CTR means “Click Through Rate” and is expressed as a percentage. It indicates the number of visitors clicking on an advert as a proportion of how many times the advert was seen. Low CTR means a poorly performing ad!
CPC means “Cost Per Click”. This is the cost of a click on an advert for a particular phrase. Some phrases cost much more per click than others which is dictated by how popular those phrases are. Paying attention to similar phrases that cost less is a way of getting more value out of advertising campaigns.
CPA means “Cost Per Acquisition”. This is a means of calculating how much advertising spend it costs to make a sale. With a 1% conversion rate for instance, it would take 100 clicks to make one sale. Taking the CPC for all of the 100 clicks and adding them together gives you the CPA. If the CPA outstrips the profit you are making on the sale itself, your ad campaign needs a rethink.
A CMS is a “Content Management System”. Most websites should be run on a Content Management System these days and if yours isn’t, then give us a call! Once upon a time, websites were hand crafted page by page. This quickly showed itself to be a problem when someone decided to make whole site changes such as to change the logo or the colour of the website. It also soon demonstrated that it was costly to always get a web designer to change small pieces of copy on one page, or to add a new news item. Content Management Systems allow you to edit the content of the pages of your website without touching the design, which also makes it easier and cheaper to keep your website up to date and in good order.

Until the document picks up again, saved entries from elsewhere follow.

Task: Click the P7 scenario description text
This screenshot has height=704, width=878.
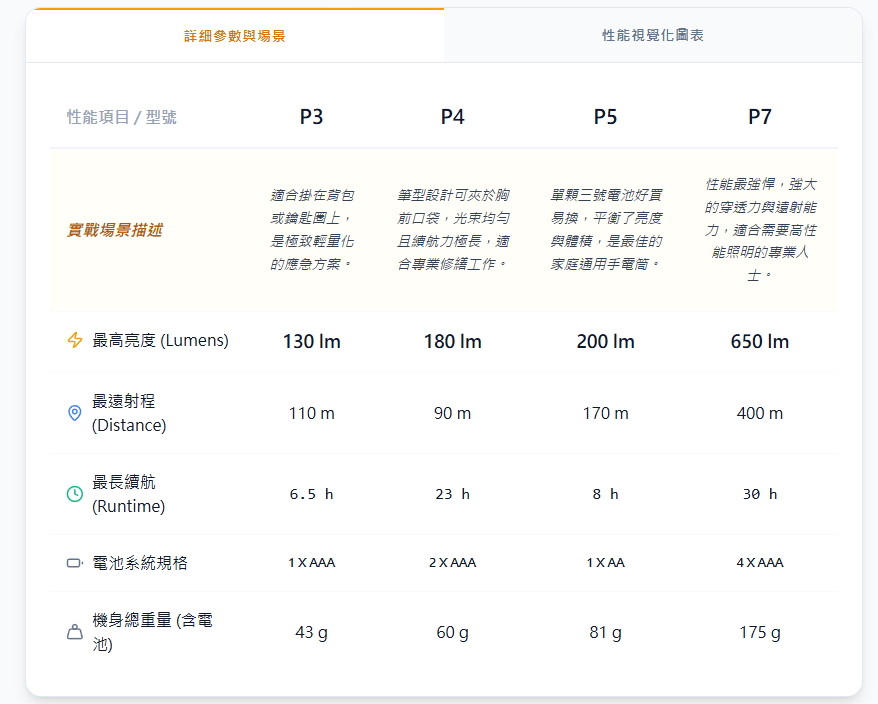Action: click(x=760, y=229)
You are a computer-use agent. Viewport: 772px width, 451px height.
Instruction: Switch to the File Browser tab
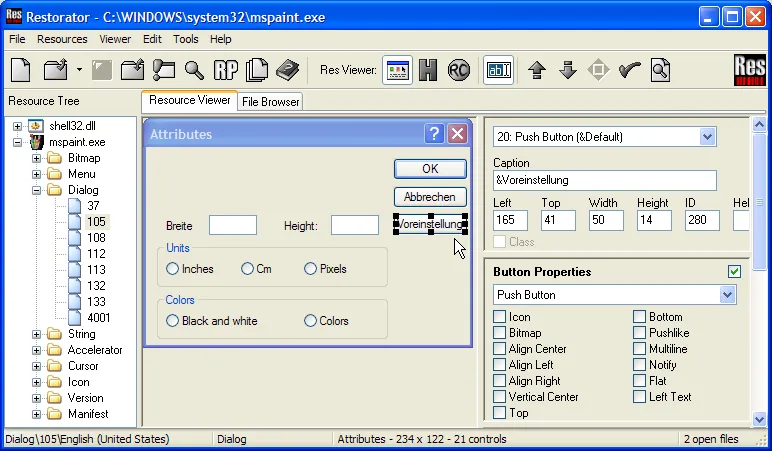coord(270,101)
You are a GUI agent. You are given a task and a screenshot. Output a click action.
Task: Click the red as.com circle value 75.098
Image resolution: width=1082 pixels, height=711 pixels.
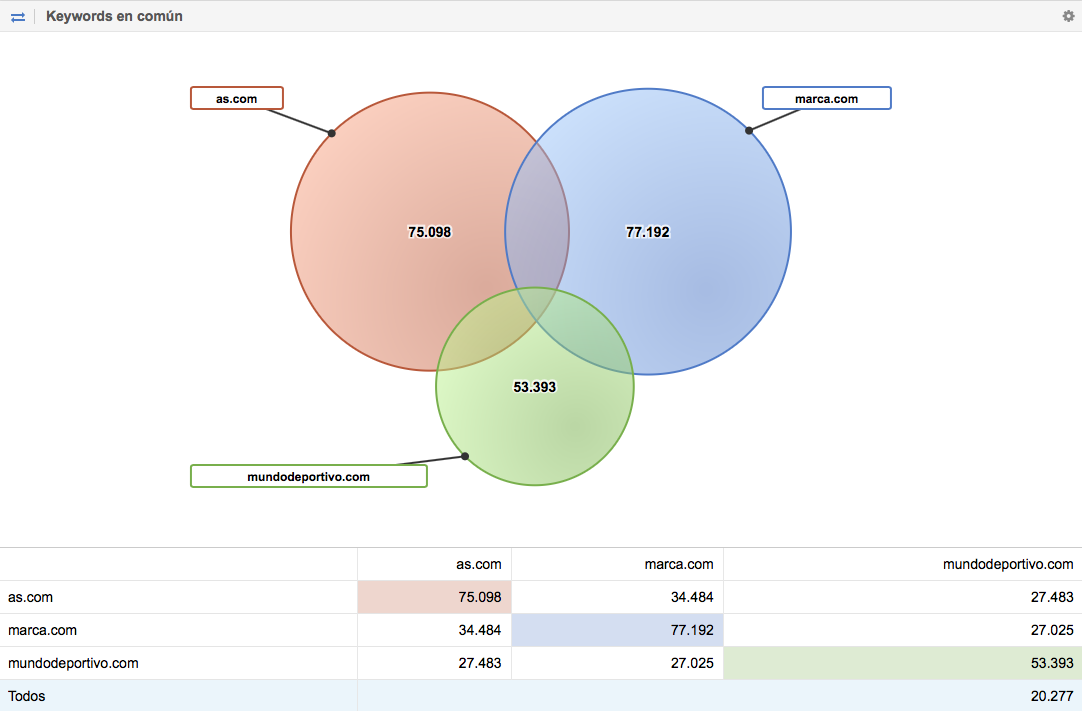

eShots and Email Newsletters
Email Marketing via email newsletters and eShots will be something anyone with an email address will be very familiar with. It is the modern day equivalent of direct mailers. A good eShot should capture the readers’ attention by being eye-catching and easy to access. Due to Data Protection laws protecting people’s inboxes, you need also to be careful in how you acquire your email addresses and you need to ensure you stick to the rules in allowing opt-outs too.
Hashtags and tagging
The younger generation has been raised with social media and so social media related phrases come naturally to younger people. Hashtagging and tagging someone are two very different things though. Hashtags are a word or a phrase preceded by the # symbol. Introduced originally on Twitter to help people to filter out conversations on this platform hashtags are now widely adopted on other social media websites such as Instagram. They are also now considered to be marketing tools for getting a wider group of people to join in on a single conversation online.
Meanwhile, tagging someone is when you add your friends and connections on social media into a post so that they notice it in their notifications. Widely used on Facebook and Twitter to cut through the noise on these two busy websites.
LinkedIn, Facebook and Twitter Ads
Just like Google, large social media websites also allow you to pay for ad space on their websites. Because people are signed into social media, this makes it much easier to target audiences demographically. After all, on Facebook you enter your date of birth, where you live, where you work, check into restaurants, bars, airports, cinemas and museums. This demographic information across everyone who has a Facebook account allows highly targeted advertising to take place. Twitter and LinkedIn also target although less specifically than Facebook. When looking at advertising budgets, don’t discount social media advertising.
As we have said before, the Internet is not a mysterious force. It is published by and then used by people, just like you and me. Therefore, when considering and planning a digital marketing strategy, it is always a mistake to forget that customers are still people who have the same characteristics as they do when they walk into your shop. Your digital presence should be helpful and convey your marketing message quickly and effectively, but not bombard the customer with loud, shouty messages that will simply turn them away. We hope this article will help you navigate the constantly evolving digital world. While it may seem different from that of previous business generations, you will come to realise that it is in many ways just the same.